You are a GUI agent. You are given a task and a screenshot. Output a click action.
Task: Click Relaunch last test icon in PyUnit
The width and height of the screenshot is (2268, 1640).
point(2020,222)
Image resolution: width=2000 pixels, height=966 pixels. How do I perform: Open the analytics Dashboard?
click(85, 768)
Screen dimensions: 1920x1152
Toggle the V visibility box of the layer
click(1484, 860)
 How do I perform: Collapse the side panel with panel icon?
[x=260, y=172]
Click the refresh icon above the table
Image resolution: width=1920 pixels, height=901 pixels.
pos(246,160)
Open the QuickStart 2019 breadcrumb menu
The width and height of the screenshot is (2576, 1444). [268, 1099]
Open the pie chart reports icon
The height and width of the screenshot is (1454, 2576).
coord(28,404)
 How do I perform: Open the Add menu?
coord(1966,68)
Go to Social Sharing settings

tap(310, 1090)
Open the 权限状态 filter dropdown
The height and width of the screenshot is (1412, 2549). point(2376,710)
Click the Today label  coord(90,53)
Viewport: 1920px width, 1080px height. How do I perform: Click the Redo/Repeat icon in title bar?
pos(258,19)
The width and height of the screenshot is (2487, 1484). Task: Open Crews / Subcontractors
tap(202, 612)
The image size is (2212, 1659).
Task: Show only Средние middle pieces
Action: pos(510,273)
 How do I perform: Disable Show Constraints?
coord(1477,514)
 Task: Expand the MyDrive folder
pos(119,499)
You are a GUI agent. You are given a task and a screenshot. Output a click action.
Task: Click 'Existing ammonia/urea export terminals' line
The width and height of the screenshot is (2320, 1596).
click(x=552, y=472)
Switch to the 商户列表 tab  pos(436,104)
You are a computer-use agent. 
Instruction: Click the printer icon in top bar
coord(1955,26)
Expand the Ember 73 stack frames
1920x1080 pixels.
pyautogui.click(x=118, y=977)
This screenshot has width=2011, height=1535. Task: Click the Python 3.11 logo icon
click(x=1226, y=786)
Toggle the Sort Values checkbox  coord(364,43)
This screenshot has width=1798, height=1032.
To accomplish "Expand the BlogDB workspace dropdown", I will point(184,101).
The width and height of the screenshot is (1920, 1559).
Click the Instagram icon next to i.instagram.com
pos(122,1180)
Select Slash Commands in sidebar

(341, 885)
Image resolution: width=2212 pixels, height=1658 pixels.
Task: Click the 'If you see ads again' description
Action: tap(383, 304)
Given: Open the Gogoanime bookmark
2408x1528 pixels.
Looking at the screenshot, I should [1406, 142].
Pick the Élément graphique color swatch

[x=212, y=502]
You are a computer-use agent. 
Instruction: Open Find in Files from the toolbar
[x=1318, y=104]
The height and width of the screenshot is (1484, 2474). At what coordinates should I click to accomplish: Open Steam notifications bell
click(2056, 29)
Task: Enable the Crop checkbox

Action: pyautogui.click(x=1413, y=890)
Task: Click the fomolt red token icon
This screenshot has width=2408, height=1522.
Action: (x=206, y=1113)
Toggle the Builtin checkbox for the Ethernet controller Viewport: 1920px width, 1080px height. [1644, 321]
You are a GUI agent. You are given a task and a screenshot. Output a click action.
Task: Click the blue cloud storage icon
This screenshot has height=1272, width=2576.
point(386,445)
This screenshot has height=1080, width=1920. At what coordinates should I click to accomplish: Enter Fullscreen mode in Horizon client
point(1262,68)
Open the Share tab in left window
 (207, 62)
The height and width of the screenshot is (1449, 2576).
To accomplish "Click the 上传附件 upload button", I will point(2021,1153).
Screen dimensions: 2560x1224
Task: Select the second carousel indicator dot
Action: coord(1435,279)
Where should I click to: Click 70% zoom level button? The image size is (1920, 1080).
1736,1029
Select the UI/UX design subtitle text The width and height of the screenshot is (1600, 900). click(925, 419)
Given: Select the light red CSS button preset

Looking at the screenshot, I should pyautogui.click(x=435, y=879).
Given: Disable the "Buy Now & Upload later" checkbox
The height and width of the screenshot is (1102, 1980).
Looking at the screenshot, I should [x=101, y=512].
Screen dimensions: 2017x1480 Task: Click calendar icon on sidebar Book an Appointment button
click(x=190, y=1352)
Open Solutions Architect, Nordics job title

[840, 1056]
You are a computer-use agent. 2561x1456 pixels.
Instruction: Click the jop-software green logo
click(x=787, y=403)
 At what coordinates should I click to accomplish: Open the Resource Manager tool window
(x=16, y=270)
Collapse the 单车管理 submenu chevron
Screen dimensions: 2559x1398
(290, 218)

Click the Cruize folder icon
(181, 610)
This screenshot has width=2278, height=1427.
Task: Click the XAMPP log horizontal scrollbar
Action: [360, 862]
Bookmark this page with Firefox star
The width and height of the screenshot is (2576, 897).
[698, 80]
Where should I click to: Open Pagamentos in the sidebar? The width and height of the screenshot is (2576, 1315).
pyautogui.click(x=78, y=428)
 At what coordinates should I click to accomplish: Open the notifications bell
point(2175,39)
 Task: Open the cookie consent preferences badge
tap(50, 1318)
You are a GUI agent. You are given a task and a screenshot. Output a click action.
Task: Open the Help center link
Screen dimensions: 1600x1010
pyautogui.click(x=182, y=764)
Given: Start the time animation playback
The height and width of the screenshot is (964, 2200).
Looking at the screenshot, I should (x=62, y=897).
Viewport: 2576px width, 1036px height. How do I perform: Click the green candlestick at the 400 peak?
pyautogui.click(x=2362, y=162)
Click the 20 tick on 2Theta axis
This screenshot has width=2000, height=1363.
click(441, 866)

================================

§ PROBLEM TO SOLVE: Copy every line above without altering a word.

§ RESPONSE:
You are a GUI agent. You are given a task and a screenshot. Output a click action.
Task: Click Relaunch last test icon in PyUnit
The width and height of the screenshot is (2268, 1640).
point(2020,222)
Image resolution: width=2000 pixels, height=966 pixels. How do I perform: Open the analytics Dashboard?
click(85, 768)
Screen dimensions: 1920x1152
Toggle the V visibility box of the layer
click(1484, 860)
 How do I perform: Collapse the side panel with panel icon?
[x=260, y=172]
Click the refresh icon above the table
Image resolution: width=1920 pixels, height=901 pixels.
pos(246,160)
Open the QuickStart 2019 breadcrumb menu
The width and height of the screenshot is (2576, 1444). [268, 1099]
Open the pie chart reports icon
The height and width of the screenshot is (1454, 2576).
coord(28,404)
 How do I perform: Open the Add menu?
coord(1966,68)
Go to Social Sharing settings

tap(310, 1090)
Open the 权限状态 filter dropdown
The height and width of the screenshot is (1412, 2549). point(2376,710)
Click the Today label  coord(90,53)
Viewport: 1920px width, 1080px height. How do I perform: Click the Redo/Repeat icon in title bar?
pos(258,19)
The width and height of the screenshot is (2487, 1484). Task: Open Crews / Subcontractors
tap(202, 612)
The image size is (2212, 1659).
Task: Show only Средние middle pieces
Action: pos(510,273)
 How do I perform: Disable Show Constraints?
coord(1477,514)
 Task: Expand the MyDrive folder
pos(119,499)
You are a GUI agent. You are given a task and a screenshot. Output a click action.
Task: Click 'Existing ammonia/urea export terminals' line
The width and height of the screenshot is (2320, 1596).
click(x=552, y=472)
Switch to the 商户列表 tab  pos(436,104)
You are a computer-use agent. 
Instruction: Click the printer icon in top bar
coord(1955,26)
Expand the Ember 73 stack frames
1920x1080 pixels.
pyautogui.click(x=118, y=977)
This screenshot has width=2011, height=1535. Task: Click the Python 3.11 logo icon
click(x=1226, y=786)
Toggle the Sort Values checkbox  coord(364,43)
This screenshot has width=1798, height=1032.
To accomplish "Expand the BlogDB workspace dropdown", I will point(184,101).
The width and height of the screenshot is (1920, 1559).
Click the Instagram icon next to i.instagram.com
pos(122,1180)
Select Slash Commands in sidebar

(341, 885)
Image resolution: width=2212 pixels, height=1658 pixels.
Task: Click the 'If you see ads again' description
Action: tap(383, 304)
Given: Open the Gogoanime bookmark
2408x1528 pixels.
Looking at the screenshot, I should [1406, 142].
Pick the Élément graphique color swatch

[x=212, y=502]
You are a computer-use agent. 
Instruction: Open Find in Files from the toolbar
[x=1318, y=104]
The height and width of the screenshot is (1484, 2474). At what coordinates should I click to accomplish: Open Steam notifications bell
click(2056, 29)
Task: Enable the Crop checkbox

Action: pyautogui.click(x=1413, y=890)
Task: Click the fomolt red token icon
This screenshot has width=2408, height=1522.
Action: (x=206, y=1113)
Toggle the Builtin checkbox for the Ethernet controller Viewport: 1920px width, 1080px height. [1644, 321]
You are a GUI agent. You are given a task and a screenshot. Output a click action.
Task: Click the blue cloud storage icon
This screenshot has height=1272, width=2576.
point(386,445)
This screenshot has height=1080, width=1920. At what coordinates should I click to accomplish: Enter Fullscreen mode in Horizon client
point(1262,68)
Open the Share tab in left window
 (207, 62)
The height and width of the screenshot is (1449, 2576).
To accomplish "Click the 上传附件 upload button", I will point(2021,1153).
Screen dimensions: 2560x1224
Task: Select the second carousel indicator dot
Action: coord(1435,279)
Where should I click to: Click 70% zoom level button? The image size is (1920, 1080).
1736,1029
Select the UI/UX design subtitle text The width and height of the screenshot is (1600, 900). click(925, 419)
Given: Select the light red CSS button preset

Looking at the screenshot, I should pyautogui.click(x=435, y=879).
Given: Disable the "Buy Now & Upload later" checkbox
The height and width of the screenshot is (1102, 1980).
Looking at the screenshot, I should [x=101, y=512].
Screen dimensions: 2017x1480 Task: Click calendar icon on sidebar Book an Appointment button
click(x=190, y=1352)
Open Solutions Architect, Nordics job title

[840, 1056]
You are a computer-use agent. 2561x1456 pixels.
Instruction: Click the jop-software green logo
click(x=787, y=403)
 At what coordinates should I click to accomplish: Open the Resource Manager tool window
(x=16, y=270)
Collapse the 单车管理 submenu chevron
Screen dimensions: 2559x1398
(290, 218)

Click the Cruize folder icon
(181, 610)
This screenshot has width=2278, height=1427.
Task: Click the XAMPP log horizontal scrollbar
Action: [360, 862]
Bookmark this page with Firefox star
The width and height of the screenshot is (2576, 897).
[698, 80]
Where should I click to: Open Pagamentos in the sidebar? The width and height of the screenshot is (2576, 1315).
pyautogui.click(x=78, y=428)
 At what coordinates should I click to accomplish: Open the notifications bell
point(2175,39)
 Task: Open the cookie consent preferences badge
tap(50, 1318)
You are a GUI agent. You are given a task and a screenshot. Output a click action.
Task: Open the Help center link
Screen dimensions: 1600x1010
pyautogui.click(x=182, y=764)
Given: Start the time animation playback
The height and width of the screenshot is (964, 2200).
Looking at the screenshot, I should (x=62, y=897).
Viewport: 2576px width, 1036px height. How do I perform: Click the green candlestick at the 400 peak?
pyautogui.click(x=2362, y=162)
Click the 20 tick on 2Theta axis
This screenshot has width=2000, height=1363.
click(441, 866)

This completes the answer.